The consensus statement on the diagnosis of heart failure with normal
left ventricular ejection fraction by the Heart Failure and
Echocardiography Associations of the European Society incorporated the
Nt-ProBNP in to the algorithm for the diagnosis of heart failure [26].
The optimal cutoff value for a diastolic dysfunction diagnosis is still
unclear and we need further investigation with echocardiography to
verify the diagnosis of abnormal cardiac function.
Conclusion
Nt ProBNP and Doppler Echocardiography have an
important contribution to the etiologic diagnosis of acute dyspnea in
the ED. In the present study, the major contribution of the Nt-ProBNP is
the ability to rule out the diagnosis of CHF in the ED with a cutoff of
500pg/mL, whereas above this value and especially in the gray area, it
is only a fair indicator of the disease.

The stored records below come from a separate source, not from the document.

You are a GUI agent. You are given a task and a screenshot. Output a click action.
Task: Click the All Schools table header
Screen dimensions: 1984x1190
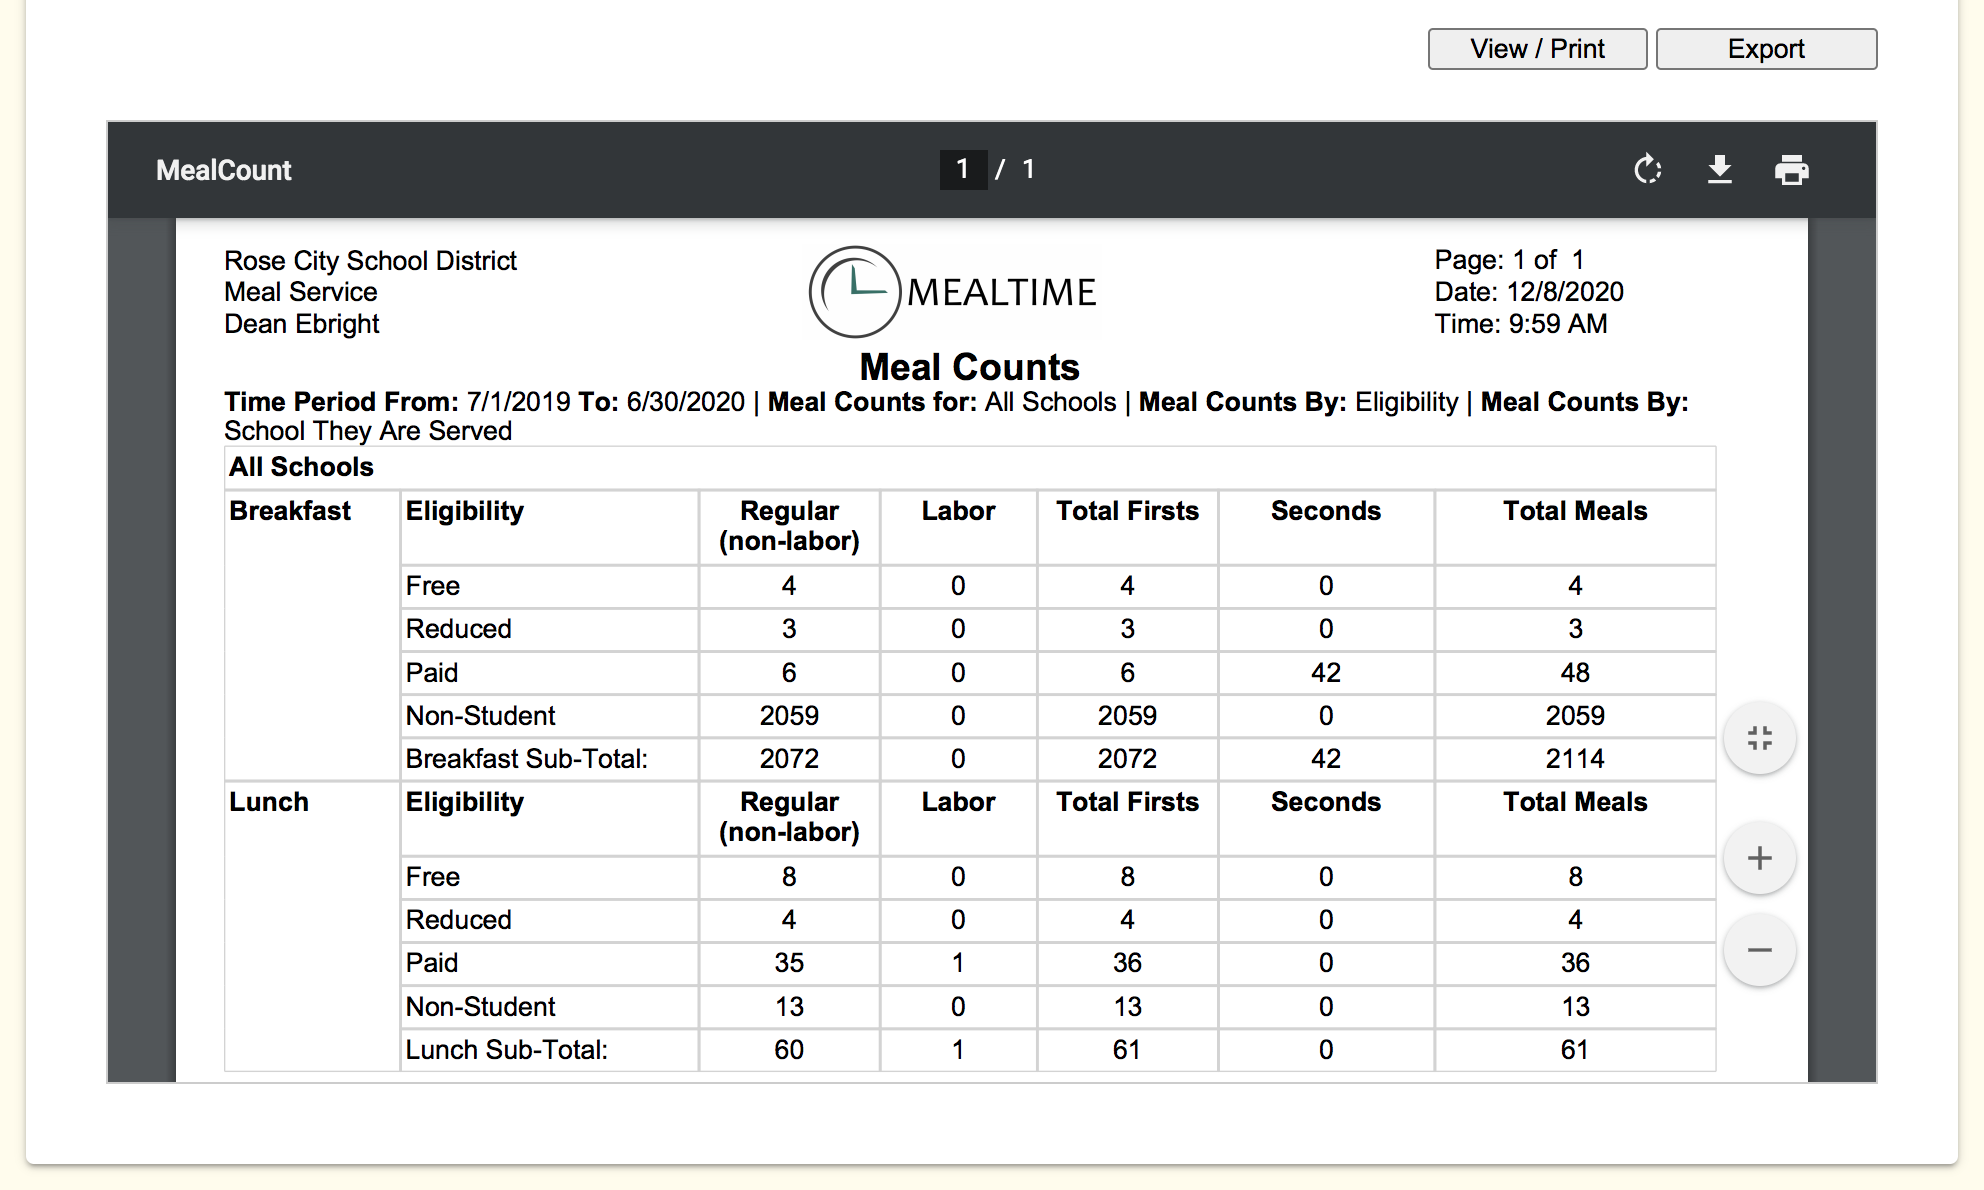pos(301,467)
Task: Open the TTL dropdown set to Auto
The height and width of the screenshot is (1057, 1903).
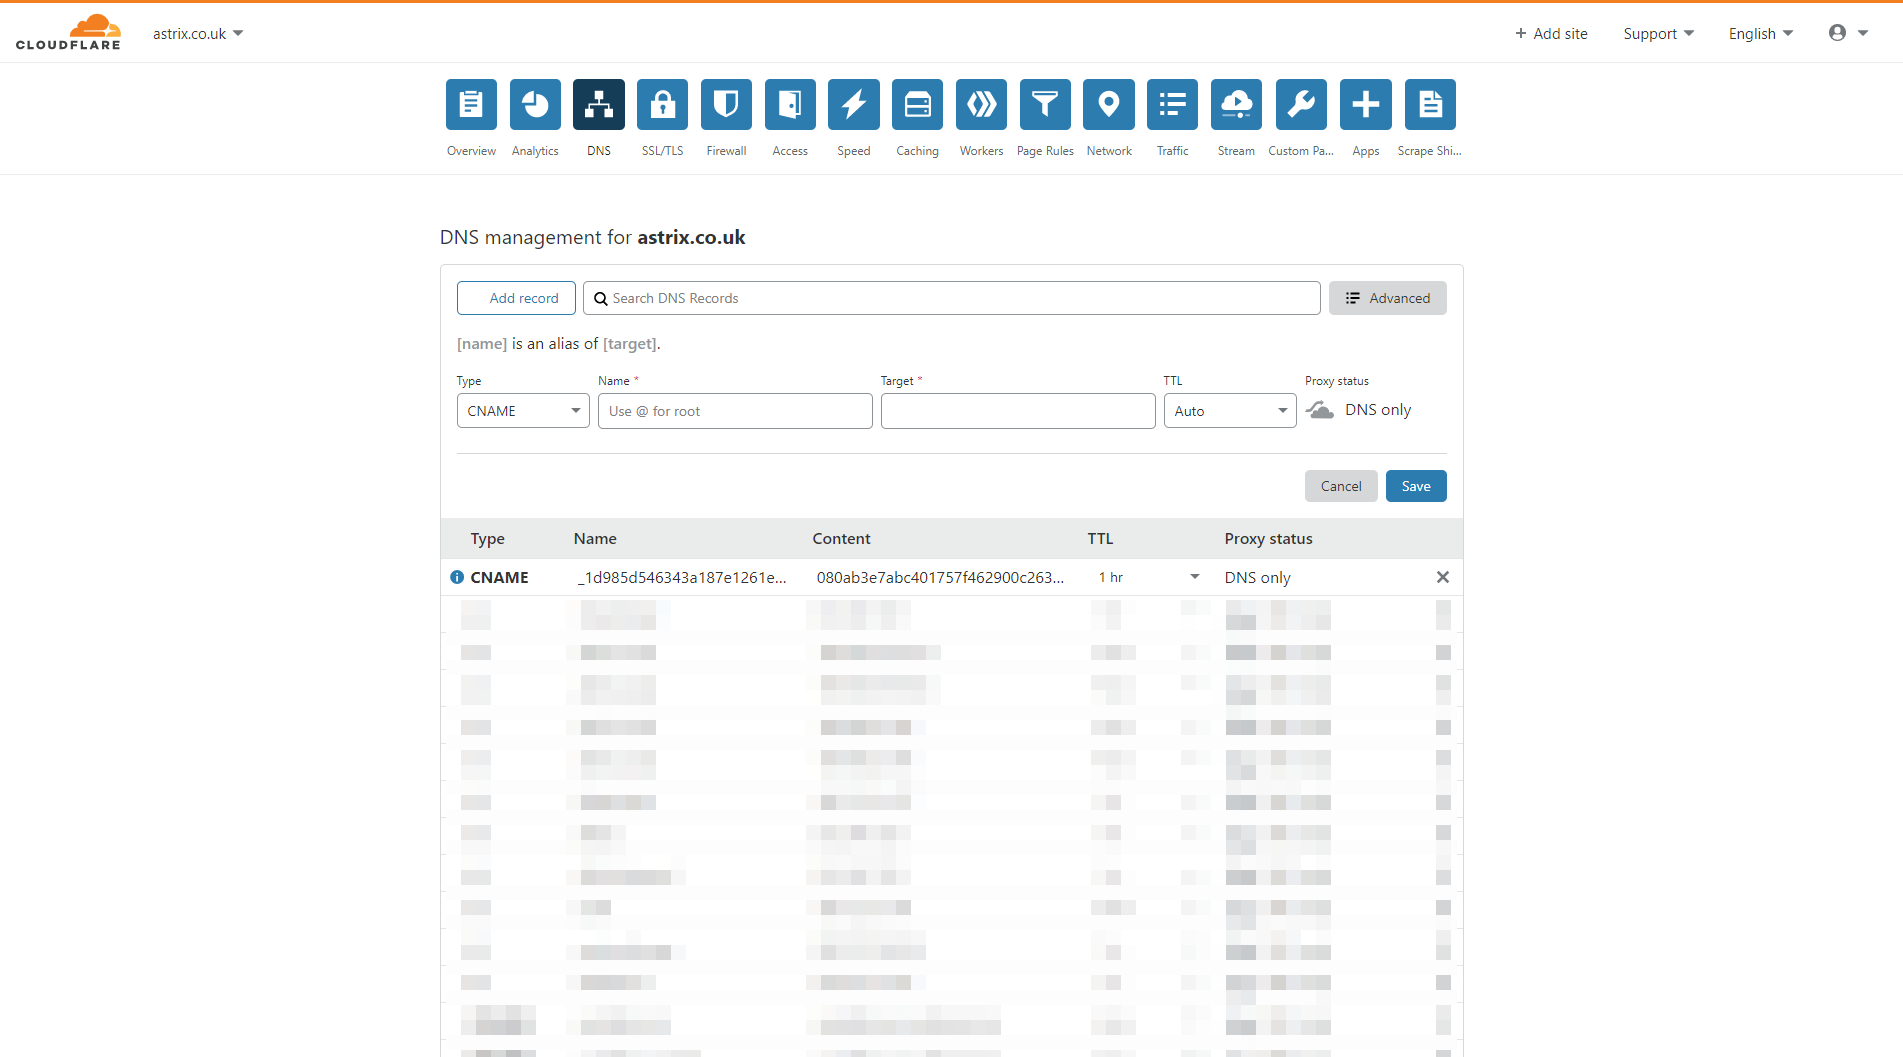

Thereby, Doppler
echocardiography represent the « gold standard » in the evaluation of
patients with acute dyspnea by the ability to evaluate diastolic and
systolic function on one hand and to clarify the etiological diagnosis
on the other hand. Certainly, Nt- ProBNP measurements can play a crucial
role in the diagnosis of diastolic dysfunction but its interpretation
should consider the echocardiography findings.